As we approach New Year, we may find ourselves reflecting on what we have achieved in the past 12 months.

For children, a calendar year can seem like a lifetime, whereas sadly, as you grow older, they seem to come and go much faster.

So at a time like this when we do a little reflecting, it is worth considering what advice we would give to others from our own experiences of life.

In one of my end-of-year assemblies before the Christmas holidays began, I offered this advice to the school:

"As we come to the end of another calendar year, it is important that we take some time to reflect, but not dwell on the past.

Reflect so that we may learn from the past and to enable us to have a better present and future.

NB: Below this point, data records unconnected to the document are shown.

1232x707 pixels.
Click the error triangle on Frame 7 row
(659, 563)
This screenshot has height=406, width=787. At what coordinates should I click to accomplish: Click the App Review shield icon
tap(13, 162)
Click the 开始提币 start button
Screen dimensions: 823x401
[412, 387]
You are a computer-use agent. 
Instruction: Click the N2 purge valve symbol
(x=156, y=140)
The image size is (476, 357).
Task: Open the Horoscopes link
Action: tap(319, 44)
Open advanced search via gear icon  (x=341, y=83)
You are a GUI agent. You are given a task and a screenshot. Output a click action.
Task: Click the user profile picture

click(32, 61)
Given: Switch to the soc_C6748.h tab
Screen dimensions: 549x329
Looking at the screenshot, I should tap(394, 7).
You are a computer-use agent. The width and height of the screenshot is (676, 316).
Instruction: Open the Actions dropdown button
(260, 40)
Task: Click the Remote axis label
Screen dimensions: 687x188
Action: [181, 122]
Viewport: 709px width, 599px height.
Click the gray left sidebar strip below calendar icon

The past year will have brought successes and failures for all of us.

The past year may have been awful or it may have been wonderful, but it is important to let it go and live in the present.

If things haven’t gone well in the past year, then let’s be clear, you can’t go back and put it right. We’ve all made bad decisions in the past that we regret. What you can do is resolve not to make them again. That’s all anyone can ask of us.

If the year went particularly well, then grow from your successes.

Don’t hanker after your past glory, put your energy into finding a different type of good time right now.

So, try not to dwell on the past. Try not to have regrets.

Treat the past as learning experiences from which we evolve and become better people."

One of the pleasures of being a headmaster is spending time speaking with parents and pupils and one thing seems to be a constant with the parents of the pupils in my school as I suspect it is with all parents, they all want their children to be happy and fulfilled.

So it may seem apt to offer some advice to parents to pass on to their children:

1. Have a direction, not a plan. Too many young people think they have to have their life mapped out in advance. Not only do most not have to, but it can be over-restrictive if you do. And what do you do if it goes wrong? My life certainly took some unexpected twists and has probably been more interesting for it.

2. Learning is continuous. Bill Gates reads 50 books a year. Keep your mind active and well exercised and Christmas is the perfect time to settle into the sofa with a good book!

3. Ask if you don’t understand (nobody minds). Ask even if you do understand, it shows a sense of humility.

4. It’s okay to make mistakes. Learn to look back regularly and face up to them. None of us are perfect and when we stop learning from mistakes we become very unattractive.

5. Be proud, be humble, and be altruistic.

6. Know who to go to. Networking is a good skill. And say thank you. Every time.

7. Listen if you want to learn; understand non-verbal communication and pause before speaking.

8. Stay cool in a crisis, your thinking will be far more productive.

9. Keep your sense of humour, if you don’t like what you do then don’t do it.

10. Love what you do, respect those around you and reflect on humanity as often as possible so as to develop a real understanding of how to live.

Enjoy the new year!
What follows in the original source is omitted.